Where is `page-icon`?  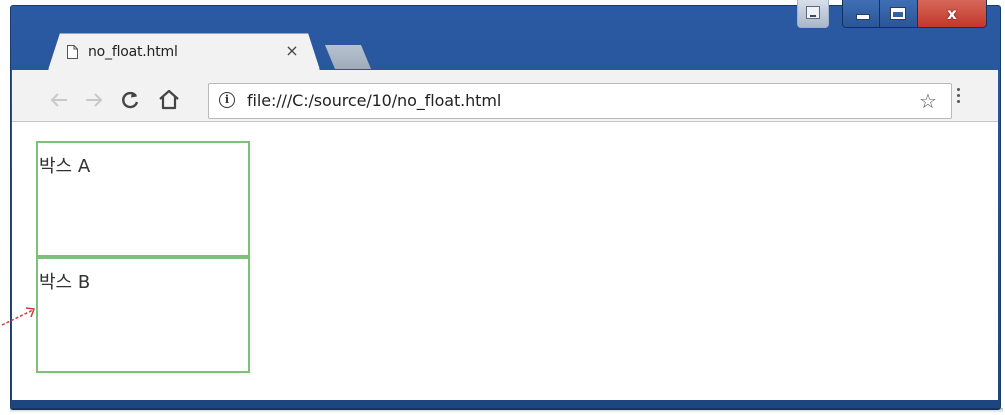 page-icon is located at coordinates (72, 52).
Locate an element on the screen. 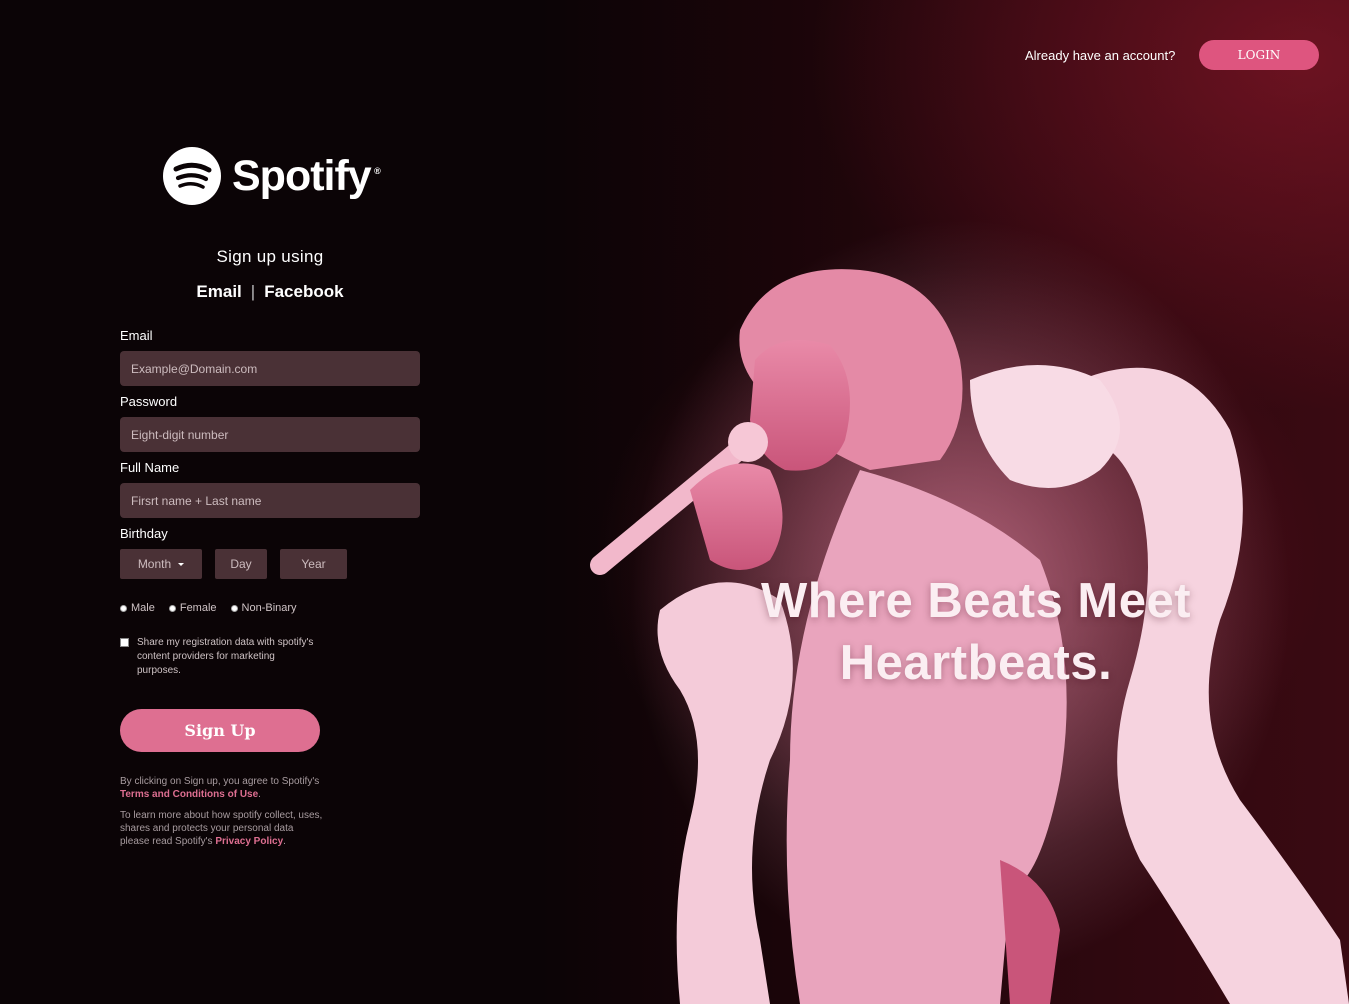 The width and height of the screenshot is (1349, 1004). gender-option-non-binary: Non-Binary is located at coordinates (264, 608).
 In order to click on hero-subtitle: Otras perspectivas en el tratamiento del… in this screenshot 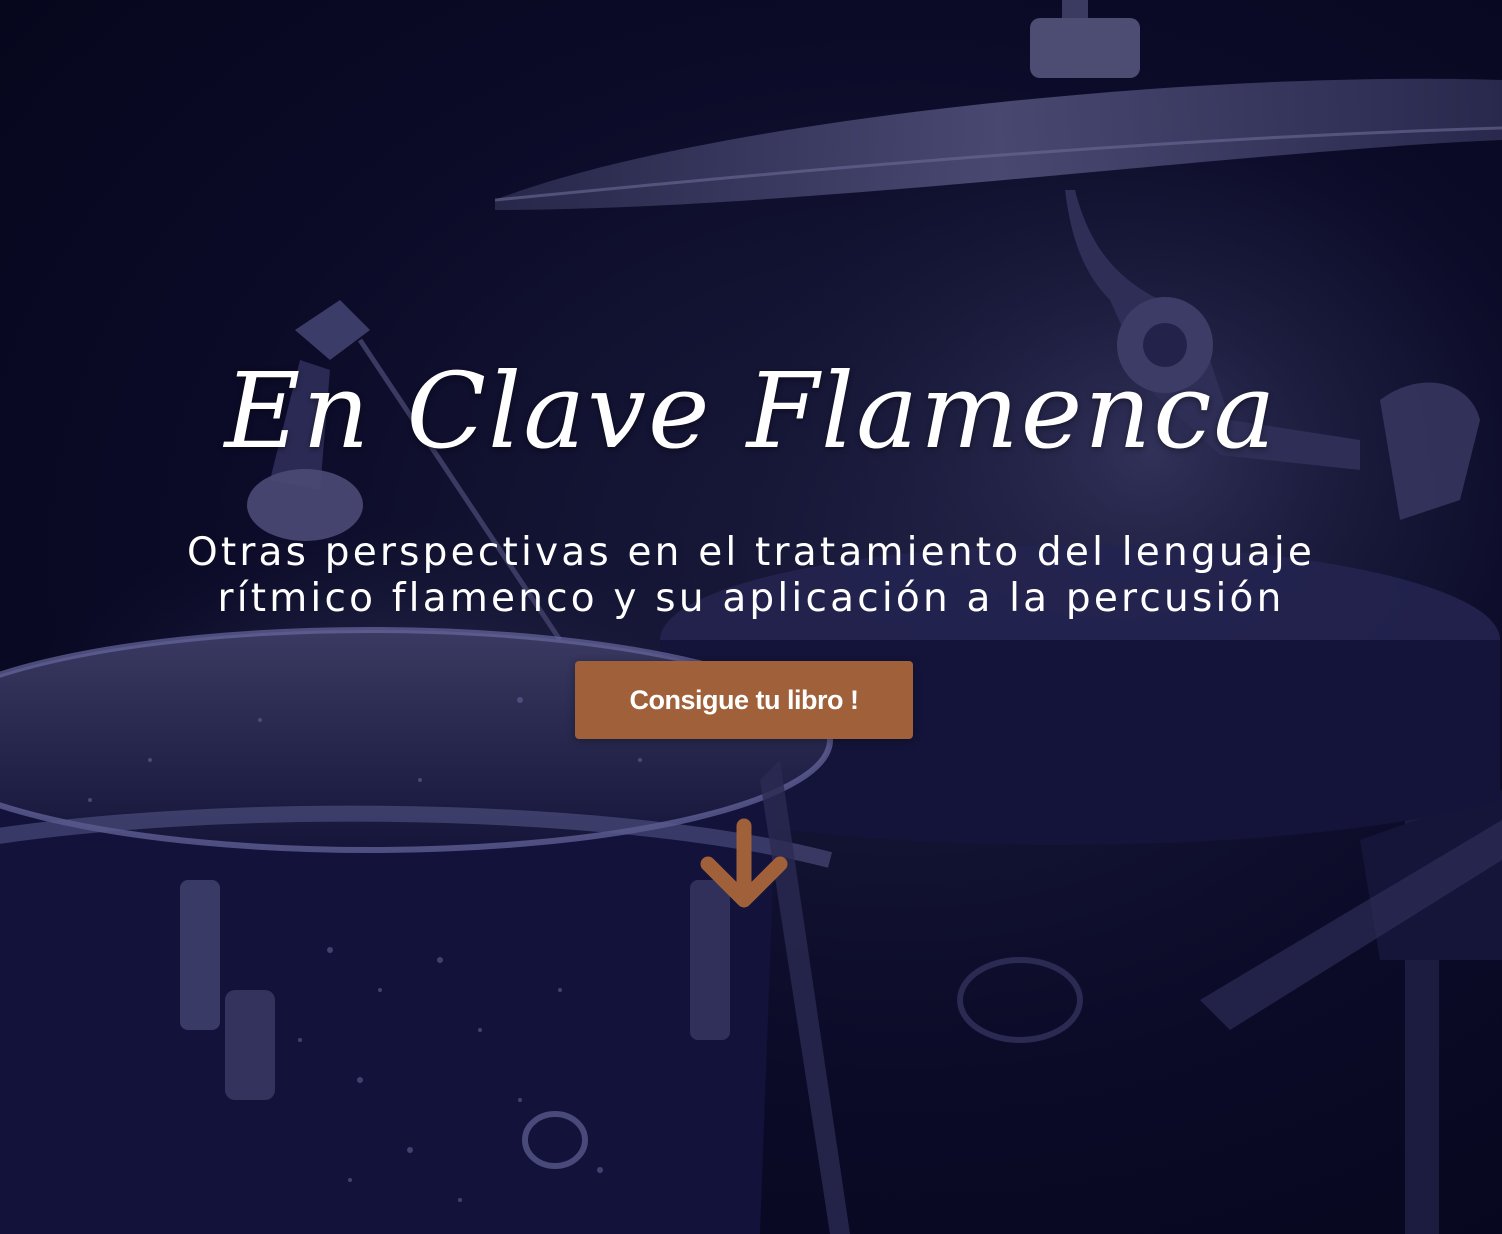, I will do `click(751, 576)`.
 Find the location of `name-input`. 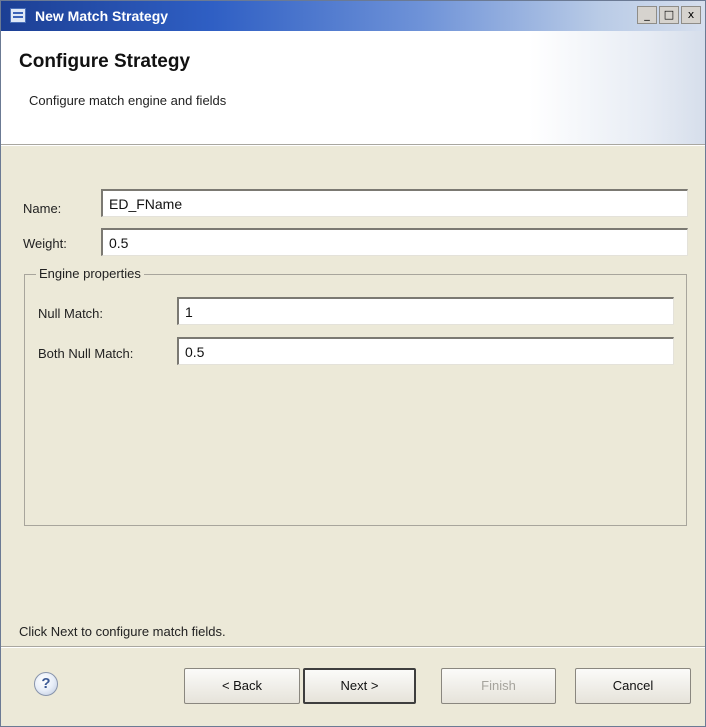

name-input is located at coordinates (394, 203).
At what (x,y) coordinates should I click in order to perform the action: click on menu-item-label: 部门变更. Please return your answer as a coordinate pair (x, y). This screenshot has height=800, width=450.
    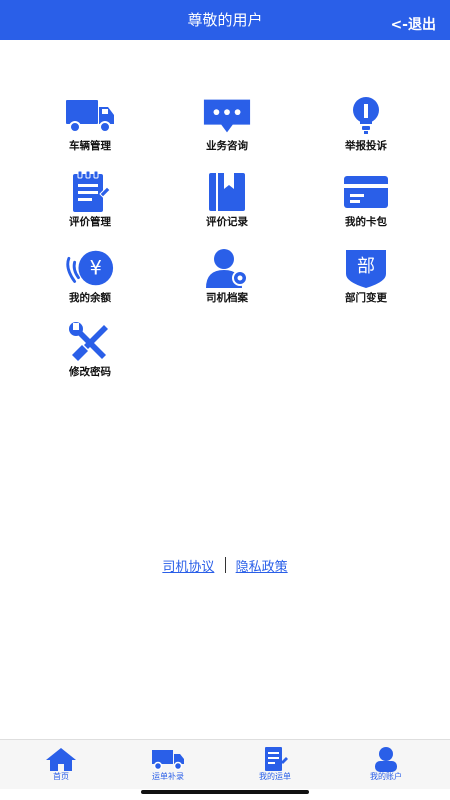
    Looking at the image, I should click on (366, 298).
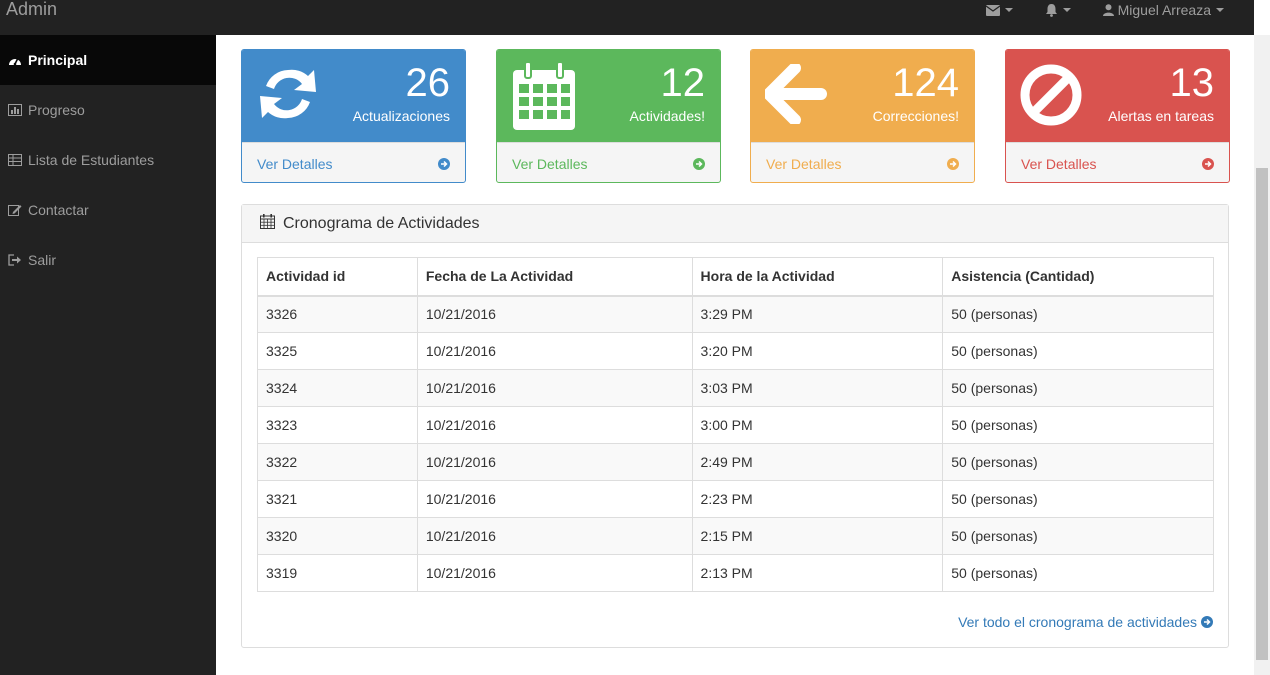 The image size is (1270, 675). What do you see at coordinates (862, 116) in the screenshot?
I see `panel-correcciones: 124 Correcciones! Ver Detalles` at bounding box center [862, 116].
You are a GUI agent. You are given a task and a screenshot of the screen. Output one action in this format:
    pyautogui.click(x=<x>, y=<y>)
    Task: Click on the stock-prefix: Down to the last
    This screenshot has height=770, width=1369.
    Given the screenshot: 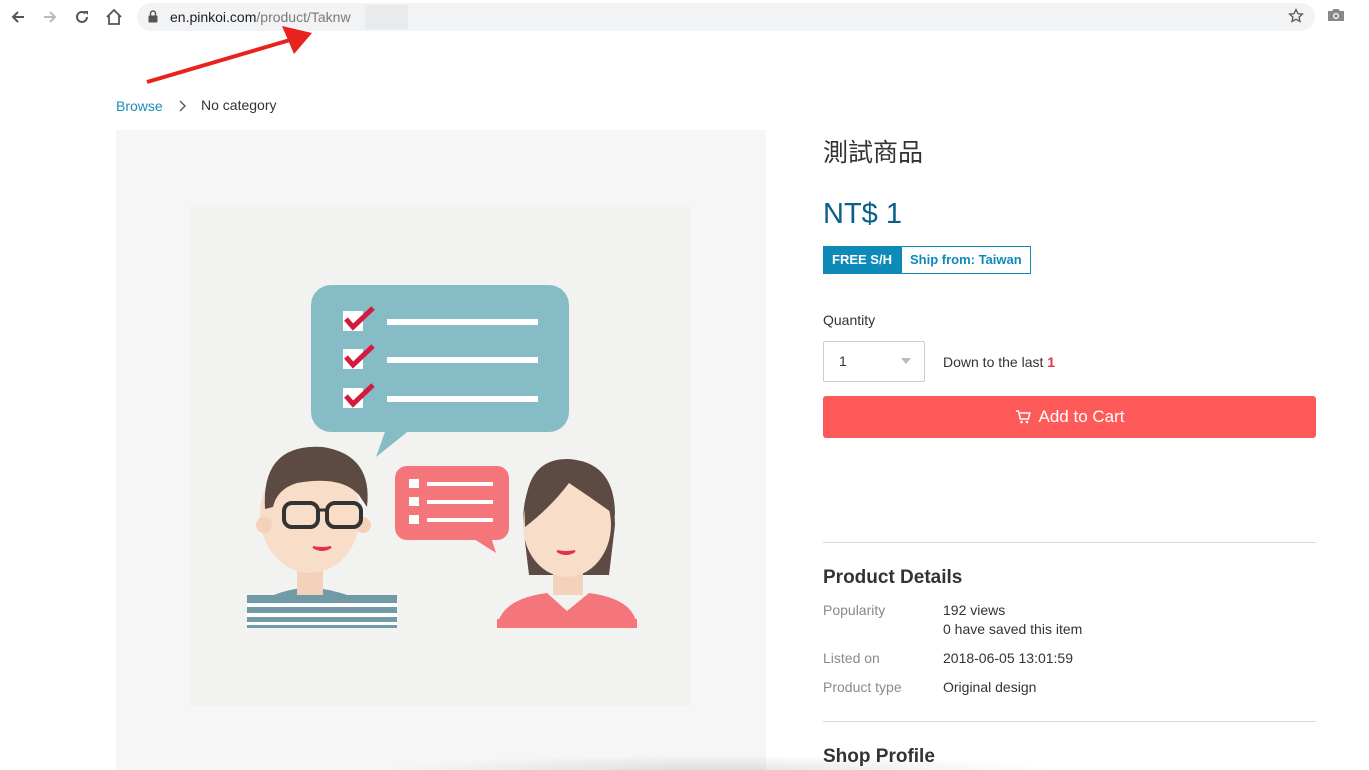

++++++++++

Please quote the records from the line containing "You are a GUI" through the end of the records, leaving out the pictures.

You are a GUI agent. You are given a task and a screenshot of the screen. Output one action in this format:
    pyautogui.click(x=<x>, y=<y>)
    Task: Click on the stock-prefix: Down to the last
    This screenshot has height=770, width=1369.
    Given the screenshot: 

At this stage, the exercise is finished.